A series of RCTs demonstrate the healing potential of EpiFix (a summary of evidence is provided in Table 1). In one study, when compared with standard of care (SOC) alone, EpiFix was shown to heal 92% of DFUs at 6 weeks, versus just 8% for the control (P<0.001). Futhermore, of the 92% of wounds that healed, 50% did so within 7 days of application of EpiFix (Zelen et al, 2013) (Figure 3).
Another trial comparing EpiFix with SOC and an alternative living product (Apligraf®, Novartis®) showed superiority for complete healing in DFUs at weeks 4, 6 and 12 (Zelen et al, 2015) (Figure 4).
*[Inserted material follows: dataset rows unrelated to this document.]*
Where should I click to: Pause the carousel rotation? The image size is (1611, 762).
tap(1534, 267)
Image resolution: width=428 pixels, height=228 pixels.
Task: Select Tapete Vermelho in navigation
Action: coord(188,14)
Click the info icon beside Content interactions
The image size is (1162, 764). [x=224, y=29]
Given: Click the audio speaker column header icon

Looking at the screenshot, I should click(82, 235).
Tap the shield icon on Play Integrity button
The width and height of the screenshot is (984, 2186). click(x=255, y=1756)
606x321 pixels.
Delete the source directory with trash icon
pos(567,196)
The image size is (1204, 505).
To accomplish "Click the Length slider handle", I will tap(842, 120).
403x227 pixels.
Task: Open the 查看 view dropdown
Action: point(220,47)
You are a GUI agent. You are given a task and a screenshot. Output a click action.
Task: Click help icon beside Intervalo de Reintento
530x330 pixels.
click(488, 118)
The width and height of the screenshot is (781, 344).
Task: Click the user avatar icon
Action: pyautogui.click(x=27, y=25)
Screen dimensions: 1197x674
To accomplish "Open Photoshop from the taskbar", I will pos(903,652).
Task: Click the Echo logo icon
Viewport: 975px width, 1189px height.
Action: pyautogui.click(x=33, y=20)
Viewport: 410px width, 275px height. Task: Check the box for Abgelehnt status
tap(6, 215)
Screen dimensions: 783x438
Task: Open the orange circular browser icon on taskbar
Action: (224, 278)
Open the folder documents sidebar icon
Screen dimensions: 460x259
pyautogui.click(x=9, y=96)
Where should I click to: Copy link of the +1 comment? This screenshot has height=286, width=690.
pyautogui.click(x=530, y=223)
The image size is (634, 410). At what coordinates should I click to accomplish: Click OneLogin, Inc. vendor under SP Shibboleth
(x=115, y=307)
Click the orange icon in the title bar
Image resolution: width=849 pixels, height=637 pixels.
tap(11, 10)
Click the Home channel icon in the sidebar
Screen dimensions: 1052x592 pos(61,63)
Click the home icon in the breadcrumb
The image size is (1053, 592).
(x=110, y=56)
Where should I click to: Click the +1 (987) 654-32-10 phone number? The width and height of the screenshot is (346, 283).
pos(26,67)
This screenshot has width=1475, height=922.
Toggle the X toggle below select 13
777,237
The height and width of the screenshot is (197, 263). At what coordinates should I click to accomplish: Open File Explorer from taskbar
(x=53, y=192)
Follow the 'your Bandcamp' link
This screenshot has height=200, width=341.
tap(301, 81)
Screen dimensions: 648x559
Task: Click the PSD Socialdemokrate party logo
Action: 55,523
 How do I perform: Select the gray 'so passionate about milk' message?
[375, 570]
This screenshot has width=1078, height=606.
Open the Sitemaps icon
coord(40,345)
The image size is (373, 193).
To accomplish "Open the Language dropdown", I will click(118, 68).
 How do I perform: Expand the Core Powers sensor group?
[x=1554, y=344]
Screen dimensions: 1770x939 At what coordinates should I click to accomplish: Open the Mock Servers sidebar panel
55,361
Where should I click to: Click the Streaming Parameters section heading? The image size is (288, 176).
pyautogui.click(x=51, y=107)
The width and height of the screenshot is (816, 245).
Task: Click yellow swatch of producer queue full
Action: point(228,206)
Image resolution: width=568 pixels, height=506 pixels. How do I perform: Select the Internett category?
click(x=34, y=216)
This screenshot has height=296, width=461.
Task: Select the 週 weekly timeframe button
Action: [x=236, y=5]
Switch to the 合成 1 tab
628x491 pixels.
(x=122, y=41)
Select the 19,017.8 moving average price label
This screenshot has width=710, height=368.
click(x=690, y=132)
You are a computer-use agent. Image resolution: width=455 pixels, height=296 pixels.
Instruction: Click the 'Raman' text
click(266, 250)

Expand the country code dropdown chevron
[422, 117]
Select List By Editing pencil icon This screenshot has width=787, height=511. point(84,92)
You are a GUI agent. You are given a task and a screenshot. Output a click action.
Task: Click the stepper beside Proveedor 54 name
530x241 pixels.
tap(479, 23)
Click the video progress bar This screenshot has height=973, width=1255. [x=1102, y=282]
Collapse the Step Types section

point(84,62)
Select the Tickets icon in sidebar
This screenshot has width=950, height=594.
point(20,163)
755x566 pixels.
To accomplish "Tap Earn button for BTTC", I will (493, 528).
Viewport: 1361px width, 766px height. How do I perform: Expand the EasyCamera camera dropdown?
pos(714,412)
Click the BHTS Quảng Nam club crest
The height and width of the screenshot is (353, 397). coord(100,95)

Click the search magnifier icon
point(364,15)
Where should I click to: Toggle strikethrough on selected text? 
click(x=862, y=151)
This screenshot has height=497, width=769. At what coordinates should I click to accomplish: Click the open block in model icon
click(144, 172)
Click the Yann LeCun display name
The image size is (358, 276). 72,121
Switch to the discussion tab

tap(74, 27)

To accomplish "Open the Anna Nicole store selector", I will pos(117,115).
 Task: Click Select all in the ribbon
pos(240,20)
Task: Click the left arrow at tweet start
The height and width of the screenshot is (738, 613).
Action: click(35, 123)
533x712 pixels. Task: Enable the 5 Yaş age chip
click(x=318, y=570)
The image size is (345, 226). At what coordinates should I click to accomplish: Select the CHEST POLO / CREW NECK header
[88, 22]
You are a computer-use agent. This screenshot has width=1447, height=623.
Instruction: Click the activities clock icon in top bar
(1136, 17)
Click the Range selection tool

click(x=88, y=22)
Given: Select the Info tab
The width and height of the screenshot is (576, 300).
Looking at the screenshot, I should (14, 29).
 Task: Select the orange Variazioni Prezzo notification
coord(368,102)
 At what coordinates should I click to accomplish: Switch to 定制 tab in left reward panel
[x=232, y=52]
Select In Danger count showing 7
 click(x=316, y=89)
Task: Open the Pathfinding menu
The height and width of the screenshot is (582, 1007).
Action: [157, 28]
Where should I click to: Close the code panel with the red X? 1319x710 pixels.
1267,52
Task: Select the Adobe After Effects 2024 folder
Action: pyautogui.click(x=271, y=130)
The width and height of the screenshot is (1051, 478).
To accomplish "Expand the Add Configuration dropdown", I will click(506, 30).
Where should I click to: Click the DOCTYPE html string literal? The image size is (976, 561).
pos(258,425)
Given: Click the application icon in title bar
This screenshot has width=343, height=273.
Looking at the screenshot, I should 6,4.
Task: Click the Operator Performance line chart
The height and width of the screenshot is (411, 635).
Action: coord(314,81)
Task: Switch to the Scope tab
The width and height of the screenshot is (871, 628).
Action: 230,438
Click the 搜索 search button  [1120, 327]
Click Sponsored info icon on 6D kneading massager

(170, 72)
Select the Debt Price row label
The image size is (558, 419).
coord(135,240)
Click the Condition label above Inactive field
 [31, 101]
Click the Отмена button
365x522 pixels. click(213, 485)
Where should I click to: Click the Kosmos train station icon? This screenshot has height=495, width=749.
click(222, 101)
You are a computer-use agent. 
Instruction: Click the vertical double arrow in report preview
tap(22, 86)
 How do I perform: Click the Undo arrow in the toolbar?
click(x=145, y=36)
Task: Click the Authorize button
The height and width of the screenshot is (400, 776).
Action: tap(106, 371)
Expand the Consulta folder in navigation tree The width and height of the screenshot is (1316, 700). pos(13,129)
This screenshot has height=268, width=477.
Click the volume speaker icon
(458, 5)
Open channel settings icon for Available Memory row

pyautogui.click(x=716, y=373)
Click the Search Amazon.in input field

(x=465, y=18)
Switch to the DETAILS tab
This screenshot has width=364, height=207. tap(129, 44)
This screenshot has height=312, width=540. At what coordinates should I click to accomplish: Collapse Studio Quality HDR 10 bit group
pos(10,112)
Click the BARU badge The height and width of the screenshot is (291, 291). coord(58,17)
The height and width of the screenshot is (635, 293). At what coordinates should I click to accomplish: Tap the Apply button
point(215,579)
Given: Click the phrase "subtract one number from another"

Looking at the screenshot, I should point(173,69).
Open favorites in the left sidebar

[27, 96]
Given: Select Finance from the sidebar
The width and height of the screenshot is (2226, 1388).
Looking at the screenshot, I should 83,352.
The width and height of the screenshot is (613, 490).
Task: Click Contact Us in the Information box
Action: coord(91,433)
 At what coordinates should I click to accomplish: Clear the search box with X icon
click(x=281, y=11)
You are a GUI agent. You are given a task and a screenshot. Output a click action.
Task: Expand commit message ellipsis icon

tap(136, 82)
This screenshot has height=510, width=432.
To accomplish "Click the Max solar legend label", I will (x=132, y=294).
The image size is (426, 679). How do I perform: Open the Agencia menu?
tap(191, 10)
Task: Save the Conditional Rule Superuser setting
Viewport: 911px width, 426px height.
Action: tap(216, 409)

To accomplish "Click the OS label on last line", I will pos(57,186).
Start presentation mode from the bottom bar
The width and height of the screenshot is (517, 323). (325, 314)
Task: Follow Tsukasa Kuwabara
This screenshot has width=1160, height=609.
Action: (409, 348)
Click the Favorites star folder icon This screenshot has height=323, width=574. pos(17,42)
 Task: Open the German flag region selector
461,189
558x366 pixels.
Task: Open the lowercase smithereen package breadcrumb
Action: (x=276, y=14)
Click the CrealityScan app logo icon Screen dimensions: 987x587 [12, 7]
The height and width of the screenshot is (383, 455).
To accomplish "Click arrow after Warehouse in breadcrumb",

A more recent RCT (Tettlebach et al, 2019) of 110 patients from 14 wound clinics confirmed the efficacy of EpiFix compared with SOC (sharp debridement, standard wound dressings with alginate dressings, absorbent non-adhesive hydropolymer secondary dressings and gauze alone). Time to complete wound closure was assessed over 12 weeks in patients with non-healing DFUs. In the intent-to-treat (ITT) group, 70% of patients who received weekly EpiFix plus SOC had complete healing by 12 weeks, compared with 50% in the SOC group (P=0.0338). Subjects that completed the study without a protocol deviation, the per-protocol (PP) group, demonstrated 81% of patients who received weekly EpiFix plus SOC had complete healing by 12 weeks, compared with 55% in the SOC group (P=0.0093). Furthermore, patients identified in the ITT cohort as having ‘inadequate debridement’ were 64% less likely to heal within 12 weeks, when controlling for covariates (P=0.022) (Tettlebach et al, 2019).
Conclusion
The use of sharp surgical debridement combined with the application of dHACM allograft (or known in the trade as EpiFix) over stalled wounds has been shown to significantly enhance healing rates in hard-to-heal wounds. Furthermore, inadequate debridement significantly impacts the likelihood of healing, suggesting patients could benefit from a more aggressive and proactive surgical approach.